▸ **Supplied text**:
● ● ● ● ●

The CEA/ADL pretreatment system
at Gulf Power Company's Scholz
plant consists of a high efficiency
ESP and a variable throat venturi
prescrubber. The venturi can
be used for particle control and
for absorption; it can be operated on
a separate liquor loop or in series
with the absorber liquor loop.
Experiments conducted at the Scholz
plant during June and July of
1976 assessed the short term effects
of high inlet particle loadings
on system performance. These
tests were performed with the ESP
entirely out of service. The particle
removal efficiency of the venturi
prescrubber operating in series with
a tray absorber was 98.9 percent.3
The CEA/ADL pretreatment system
at Louisville Gas and Electric's
Cane Run Station does not include
a prescrubber. Flue gas from the
boiler ESP is routed directly to a
presaturation chamber in the
absorber.
Absorber
Of primary consideration in absorber
design are the quantity of gas to
be cleaned, the sulfur dioxide
and particle content, and the desired
SO2 removal efficiency. These
factors determine the type of
absorber, the number and size of
absorbers, and the number of
gas/liquid contact stages. Thus, they
affect capital and operating costs
significantly.

● ● ● ● ●

▸ **Supplied material**:

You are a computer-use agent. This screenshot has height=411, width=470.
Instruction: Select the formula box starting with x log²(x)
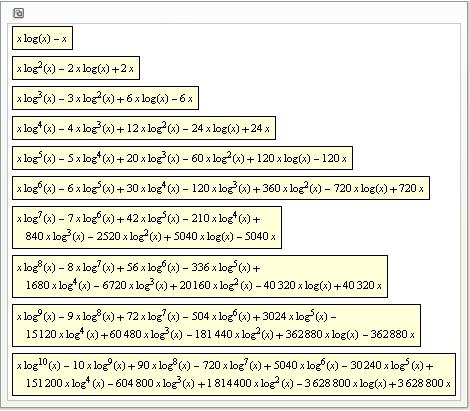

● ● ● ● ●

Decide whether each statement below agrees with the passage on the CEA/ADL pretreatment system. Answer yes or no for each, and quote the exact words from the passage that settle it.
1. The venturi at the Scholz plant can be used for both particle control and absorption.
2. The June and July 1976 experiments at the Scholz plant were run with the ESP in service.
3. The pretreatment system at the Cane Run Station includes a prescrubber.

1. Yes: "The venturi can be used for particle control and for absorption"
2. No: "These tests were performed with the ESP entirely out of service."
3. No: "does not include a prescrubber."